The Rubinstein collection was first sent to Berlin, and later confiscated by the U.S.S.R. The 71 Rubinstein scores donated to Juilliard were part of a collection returned by the U.S.S.R. to East Germany in 1958-59. Following the fall of the Berlin Wall and German reunification, the Prussian Cultural Heritage Foundation was charged with returning identifiable materials to their rightful owners. The discovery of the Rubinstein scores and their return to the family was due largely to the work of the Dutch musicologist Willem deVries, who provides fascinating detail of the activities of Rosenberg’s group in his 1996 book Sonderstab Musik: Music Confiscations by the Einsatzstab Reichsleiter Rosenberg Under the Nazi Occupation of Western Europe.
The pianist’s younger daughter, Dr. Alina Rubinstein, described the experience of seeing the scores when they were returned by the German government and the family’s decision to donate the collection to Juilliard: “For me in particular, looking at these scores I knew my father had once handled and brought to musical life revived a very personal as well as musical connection to him. I could imagine these sheets of music as they originally lived variously on the piano music-stand in our Paris living room (we recovered the house, emptied of all its contents, in 1953) and piled in stacks nearby as my father read through and studied them. They only became a ‘collection’ when the Nazis confiscated them to Germany in a single crate in 1940. My siblings and I ultimately agreed that The Juilliard School would be the safest, most appropriate, and most meaningful home for them. We knew these scores would be well-preserved in the new state-of-the-art Juilliard library. We wanted the scores to be available for study to those who would value them most, i.e. young music students, as well as historians and researchers, who would also fully appreciate the unique history the collection has acquired since the music was taken from our Paris home in 1940. I am sure that my father would have been as glad as we are to know that they are ‘home’ now at Juilliard, which so strongly contributes to the artistic education and inspiration of future musicians and artists in New York and the world.”
The collection itself is a treasure-trove of manuscripts, manuscript copies, and published editions of works connected to Arthur Rubinstein and the time in which he lived. Many of the scores bear dedications to him. Of special note are manuscripts of Villa-Lobos’s Rudepoêma and several works by Germaine Tailleferre, a member of Les Six. Rubinstein traveled extensively in Spain and in Latin America, and his collection includes a substantial number of works by Latin American composers, among them Carmargo Guarnieri and Ernesto Halffter. (In his extensive biography of the pianist, author Harvey Sachs describes this part of Rubinstein’s career in a chapter titled “Latino from Lodz.”)
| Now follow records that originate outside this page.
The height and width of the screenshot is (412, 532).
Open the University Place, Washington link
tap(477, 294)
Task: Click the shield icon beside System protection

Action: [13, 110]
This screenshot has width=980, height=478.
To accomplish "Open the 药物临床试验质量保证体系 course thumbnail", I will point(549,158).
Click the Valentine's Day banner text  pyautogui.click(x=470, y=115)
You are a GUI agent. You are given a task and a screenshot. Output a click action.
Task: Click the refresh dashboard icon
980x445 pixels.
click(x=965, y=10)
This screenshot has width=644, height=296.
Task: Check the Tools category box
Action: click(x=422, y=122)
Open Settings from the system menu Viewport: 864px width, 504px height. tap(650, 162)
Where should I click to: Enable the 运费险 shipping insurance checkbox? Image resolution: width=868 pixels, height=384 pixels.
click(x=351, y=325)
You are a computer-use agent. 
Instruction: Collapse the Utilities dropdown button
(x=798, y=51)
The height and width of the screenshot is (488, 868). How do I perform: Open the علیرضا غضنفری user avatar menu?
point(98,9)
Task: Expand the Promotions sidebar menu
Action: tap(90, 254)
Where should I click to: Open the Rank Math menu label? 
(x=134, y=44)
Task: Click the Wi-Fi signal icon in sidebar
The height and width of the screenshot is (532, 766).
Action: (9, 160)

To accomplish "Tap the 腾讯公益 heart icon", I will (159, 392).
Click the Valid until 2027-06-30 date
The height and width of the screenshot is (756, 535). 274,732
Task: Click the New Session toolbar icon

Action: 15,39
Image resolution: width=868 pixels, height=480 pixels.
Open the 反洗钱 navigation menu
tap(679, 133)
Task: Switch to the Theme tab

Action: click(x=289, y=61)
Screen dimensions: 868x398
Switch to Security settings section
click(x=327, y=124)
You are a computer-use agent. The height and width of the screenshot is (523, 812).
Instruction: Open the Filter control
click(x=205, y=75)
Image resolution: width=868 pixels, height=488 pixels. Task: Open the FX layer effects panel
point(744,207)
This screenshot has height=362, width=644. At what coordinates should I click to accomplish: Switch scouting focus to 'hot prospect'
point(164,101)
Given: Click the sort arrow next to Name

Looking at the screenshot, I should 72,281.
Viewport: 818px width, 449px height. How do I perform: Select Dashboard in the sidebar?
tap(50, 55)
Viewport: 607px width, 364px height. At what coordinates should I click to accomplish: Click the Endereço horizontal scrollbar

On October 15, Juilliard held a special event in honor of the Rubinstein family donation, with three of the pianist’s four children in attendance: Eva, Paul, and Alina. (The pianist’s youngest son, actor John Rubinstein, was unable to attend due to a professional engagement.) We were also joined by Dr. deVries, who flew in from Amsterdam especially for the occasion.
The evening included a musical performance by pianist Ran Dank, recipient of the 2007 Arthur Rubinstein Prize; violinist Itamar Zorman; and cellist Michal Korman.
Their performance featured works closely associated with Arthur Rubinstein: the first movement of Brahms’s Piano Trio in B Major, Op. 8, which Rubinstein recorded in 1941 with Heifetz and Feuermann, and again in 1972 with Henryk Szeryng and Pierre Fournier; and Chopin’s Polonaise in A Flat, Op. 53 (“Heroic”) which Rubinstein performed and recorded to thunderous applause throughout his career.
As I wrote to Alina Rubinstein when she first approached us about donating this remarkable collection, the fact that the scores survived at all and were returned to her family was a tribute to Rubinstein’s musical legacy and his role as a cultural ambassador. Juilliard is proud to give them a permanent home.